After the war, Stocker was in the crew of one of three Lancasters that took Air Chie Marshal Sir Arthur ‘Bomber’ Harris on a tour to South America, returning via the Caribbean and the United States. He later flew with Transport Command and in August 1948 began training as a pilot. On completion he flew modified Lancasters in Coastal Command and at the end of 1951 went to the USA to convert to Lockheed Neptune maritime aircraft. He piloted one of the first two back to the UK to form No. 217 Squadron. His final tour in the RAF was as adjutant to No. 652 Air Observation Squadron flying Austers in Germany. Increasing deafness brought his remarkable career in the RAF to an end in September 1956 when he left to forge a successful civilian career, initially in aeronautical engineering and then in the petro-chemical industry.
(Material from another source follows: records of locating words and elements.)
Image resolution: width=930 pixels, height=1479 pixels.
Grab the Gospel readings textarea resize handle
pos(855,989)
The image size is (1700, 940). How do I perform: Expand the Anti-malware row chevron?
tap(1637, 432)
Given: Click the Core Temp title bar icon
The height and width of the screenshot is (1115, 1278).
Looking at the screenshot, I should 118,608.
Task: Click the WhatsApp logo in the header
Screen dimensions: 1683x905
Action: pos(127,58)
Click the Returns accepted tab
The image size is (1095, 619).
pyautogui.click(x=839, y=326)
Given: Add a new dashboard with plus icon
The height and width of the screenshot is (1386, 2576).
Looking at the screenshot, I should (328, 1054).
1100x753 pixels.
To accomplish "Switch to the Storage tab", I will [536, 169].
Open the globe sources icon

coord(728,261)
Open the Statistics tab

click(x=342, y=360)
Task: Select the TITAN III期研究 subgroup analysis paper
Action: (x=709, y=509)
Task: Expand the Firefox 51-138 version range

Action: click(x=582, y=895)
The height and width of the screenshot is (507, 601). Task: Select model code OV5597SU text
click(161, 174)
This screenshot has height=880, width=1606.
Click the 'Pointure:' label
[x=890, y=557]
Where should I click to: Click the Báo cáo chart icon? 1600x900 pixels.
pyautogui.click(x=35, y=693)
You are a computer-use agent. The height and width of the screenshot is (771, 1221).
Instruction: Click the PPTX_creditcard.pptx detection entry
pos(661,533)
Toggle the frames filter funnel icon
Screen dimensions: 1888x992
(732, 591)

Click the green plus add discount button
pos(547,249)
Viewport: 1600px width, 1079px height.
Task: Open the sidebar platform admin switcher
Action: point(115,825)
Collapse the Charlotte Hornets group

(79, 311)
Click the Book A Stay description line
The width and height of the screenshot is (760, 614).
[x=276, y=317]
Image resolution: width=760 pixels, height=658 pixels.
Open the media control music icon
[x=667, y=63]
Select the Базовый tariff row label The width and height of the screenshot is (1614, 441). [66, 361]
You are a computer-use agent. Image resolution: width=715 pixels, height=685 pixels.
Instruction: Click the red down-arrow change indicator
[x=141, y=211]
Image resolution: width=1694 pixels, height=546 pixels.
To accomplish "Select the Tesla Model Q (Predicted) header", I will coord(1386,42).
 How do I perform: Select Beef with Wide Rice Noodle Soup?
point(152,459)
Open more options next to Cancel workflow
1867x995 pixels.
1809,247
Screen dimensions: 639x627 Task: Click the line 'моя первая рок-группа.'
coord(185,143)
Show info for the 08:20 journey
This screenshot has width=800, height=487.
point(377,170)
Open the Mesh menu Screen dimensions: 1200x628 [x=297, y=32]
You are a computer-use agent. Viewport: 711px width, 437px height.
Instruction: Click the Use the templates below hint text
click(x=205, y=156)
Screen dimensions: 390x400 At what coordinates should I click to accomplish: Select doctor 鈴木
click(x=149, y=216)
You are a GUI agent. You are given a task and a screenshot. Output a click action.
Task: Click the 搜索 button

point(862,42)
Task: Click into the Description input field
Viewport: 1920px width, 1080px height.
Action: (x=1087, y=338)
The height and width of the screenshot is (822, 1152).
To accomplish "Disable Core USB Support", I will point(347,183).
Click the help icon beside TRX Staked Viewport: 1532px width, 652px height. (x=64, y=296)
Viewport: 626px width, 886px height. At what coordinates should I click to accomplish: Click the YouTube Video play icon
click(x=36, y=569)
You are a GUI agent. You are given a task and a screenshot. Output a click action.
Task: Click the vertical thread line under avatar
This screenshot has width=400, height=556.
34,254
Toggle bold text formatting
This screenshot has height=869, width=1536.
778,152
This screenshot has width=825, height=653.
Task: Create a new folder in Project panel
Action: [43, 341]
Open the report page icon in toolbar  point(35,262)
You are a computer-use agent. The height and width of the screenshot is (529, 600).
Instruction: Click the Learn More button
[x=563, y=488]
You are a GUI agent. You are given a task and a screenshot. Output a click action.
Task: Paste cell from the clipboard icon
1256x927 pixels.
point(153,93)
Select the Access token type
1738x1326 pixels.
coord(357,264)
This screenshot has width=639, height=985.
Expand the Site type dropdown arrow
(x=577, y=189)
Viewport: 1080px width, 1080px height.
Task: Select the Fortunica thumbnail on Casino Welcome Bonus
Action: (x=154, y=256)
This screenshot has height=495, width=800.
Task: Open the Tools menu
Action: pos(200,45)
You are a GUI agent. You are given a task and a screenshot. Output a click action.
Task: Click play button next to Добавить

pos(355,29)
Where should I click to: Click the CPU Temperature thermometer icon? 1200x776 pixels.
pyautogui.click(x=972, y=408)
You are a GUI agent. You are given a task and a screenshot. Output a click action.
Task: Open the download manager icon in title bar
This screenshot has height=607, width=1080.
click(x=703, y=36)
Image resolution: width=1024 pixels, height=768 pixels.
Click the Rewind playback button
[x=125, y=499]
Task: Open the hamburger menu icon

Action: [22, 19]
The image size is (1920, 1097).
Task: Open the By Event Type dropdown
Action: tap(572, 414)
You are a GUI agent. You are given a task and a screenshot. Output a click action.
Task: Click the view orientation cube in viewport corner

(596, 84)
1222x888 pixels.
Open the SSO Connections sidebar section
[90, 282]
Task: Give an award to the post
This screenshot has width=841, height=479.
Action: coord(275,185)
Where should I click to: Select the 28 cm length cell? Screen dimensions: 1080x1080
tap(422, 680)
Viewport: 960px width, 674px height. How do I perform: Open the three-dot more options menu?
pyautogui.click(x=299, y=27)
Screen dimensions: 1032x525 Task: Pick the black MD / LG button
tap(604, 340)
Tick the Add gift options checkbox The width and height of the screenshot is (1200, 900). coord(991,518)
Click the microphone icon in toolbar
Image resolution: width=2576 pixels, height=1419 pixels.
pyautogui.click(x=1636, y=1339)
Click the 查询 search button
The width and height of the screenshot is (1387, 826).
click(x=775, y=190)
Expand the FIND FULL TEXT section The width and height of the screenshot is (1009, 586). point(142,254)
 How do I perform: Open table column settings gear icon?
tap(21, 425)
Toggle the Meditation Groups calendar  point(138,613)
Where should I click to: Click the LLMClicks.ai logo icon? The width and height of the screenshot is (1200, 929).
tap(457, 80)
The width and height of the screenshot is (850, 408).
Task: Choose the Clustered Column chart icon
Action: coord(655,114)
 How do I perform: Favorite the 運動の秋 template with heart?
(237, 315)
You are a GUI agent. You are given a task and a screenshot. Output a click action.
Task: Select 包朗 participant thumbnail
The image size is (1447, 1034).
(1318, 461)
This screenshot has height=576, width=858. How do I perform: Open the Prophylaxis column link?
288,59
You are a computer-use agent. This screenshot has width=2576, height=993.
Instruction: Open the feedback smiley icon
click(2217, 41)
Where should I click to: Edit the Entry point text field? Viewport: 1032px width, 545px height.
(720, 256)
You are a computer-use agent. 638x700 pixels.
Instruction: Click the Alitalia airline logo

He finally retired in 1989. He was a founder member of the Little Staughton Pathfinder Association, attended squadron reunions and maintained his links with the Halton Aircraft Apprentice Association.

His war memoirs ‘A Pathfinder’s War’ were published in 2009. Ted Stocker died on December 8. He married Stella Symonds in 1943 who died. His second wife Pat predeceased him. Three sons and two daughters from his first marriage survive him.